As we wrote on the occasion of the MT-1 test, the company is one of those manufacturers that designed its turntables to work in close symbiosis with Jelco arms. However, when in May 2020 Ichikawa Jewel Company, the company behind the Jelco brand, announced that due to the difficulties arising from the pandemic and with aging machines that could no longer be serviced during this difficult time, it was closing this part of its history, the gentlemen had to look for another supplier and change the turntable design a bit.

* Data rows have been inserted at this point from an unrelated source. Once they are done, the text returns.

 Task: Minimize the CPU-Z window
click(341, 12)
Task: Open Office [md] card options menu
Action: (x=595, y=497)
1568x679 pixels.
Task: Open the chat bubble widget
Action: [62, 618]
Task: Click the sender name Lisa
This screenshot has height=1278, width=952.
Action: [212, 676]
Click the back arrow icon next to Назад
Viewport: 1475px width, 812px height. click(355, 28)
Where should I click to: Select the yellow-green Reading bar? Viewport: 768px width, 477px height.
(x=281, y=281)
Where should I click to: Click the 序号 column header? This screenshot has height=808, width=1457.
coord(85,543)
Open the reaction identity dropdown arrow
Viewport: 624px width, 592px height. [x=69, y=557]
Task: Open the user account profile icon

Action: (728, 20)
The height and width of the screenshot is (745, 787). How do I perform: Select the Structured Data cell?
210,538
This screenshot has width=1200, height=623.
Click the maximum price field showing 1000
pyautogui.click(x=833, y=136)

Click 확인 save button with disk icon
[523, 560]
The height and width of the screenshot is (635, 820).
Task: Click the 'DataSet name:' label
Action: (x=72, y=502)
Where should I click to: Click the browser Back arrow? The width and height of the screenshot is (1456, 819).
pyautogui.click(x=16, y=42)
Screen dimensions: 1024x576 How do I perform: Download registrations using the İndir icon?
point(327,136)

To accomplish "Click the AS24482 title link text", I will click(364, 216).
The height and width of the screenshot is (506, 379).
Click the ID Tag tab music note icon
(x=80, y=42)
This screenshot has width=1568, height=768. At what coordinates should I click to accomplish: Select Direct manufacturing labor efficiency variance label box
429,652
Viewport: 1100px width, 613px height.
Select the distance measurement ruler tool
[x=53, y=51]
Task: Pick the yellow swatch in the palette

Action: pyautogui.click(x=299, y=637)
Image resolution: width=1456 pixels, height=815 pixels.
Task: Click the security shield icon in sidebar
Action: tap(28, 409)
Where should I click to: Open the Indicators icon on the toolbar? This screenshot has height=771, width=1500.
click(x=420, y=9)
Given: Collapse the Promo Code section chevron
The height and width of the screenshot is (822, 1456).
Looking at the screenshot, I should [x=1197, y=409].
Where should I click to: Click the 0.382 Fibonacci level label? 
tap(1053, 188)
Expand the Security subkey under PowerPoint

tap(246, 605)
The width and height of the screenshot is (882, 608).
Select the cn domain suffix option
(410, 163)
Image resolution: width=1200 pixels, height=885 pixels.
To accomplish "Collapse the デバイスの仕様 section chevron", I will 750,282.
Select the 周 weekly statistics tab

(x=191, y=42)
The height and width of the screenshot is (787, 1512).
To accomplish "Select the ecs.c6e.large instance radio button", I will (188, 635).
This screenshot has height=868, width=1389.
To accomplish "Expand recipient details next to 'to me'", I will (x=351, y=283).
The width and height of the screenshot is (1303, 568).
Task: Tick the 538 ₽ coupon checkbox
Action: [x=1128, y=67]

That's how they ended up using Mørch and then Sorane tonearms. Each of these companies offered a very good performance-to-price ratio, and sound that satisfied the designers. At the same time, however, they brought some problems into the equation, usually non-musical ones, so to speak. The turntable decoupling system also had to be adapted each time to compensate for the different weight of the arms. Having your own design would let them think about the target parameters of the turntable. And although the MT-3 can be used with any other arm you need to know that it was designed in tandem with the MY-1/9. Let's hear how it turned out.


A few simple words...

owner, designer

⸜ WIESŁAW ZAWADA with MT-3 turntable during the Tour de Pologne series show: Pylon Audio Jade 20 HF Edition ⸜ Line of Sound showroom in Rzeszów • photo by MIŁOSZ ŚLENZAK.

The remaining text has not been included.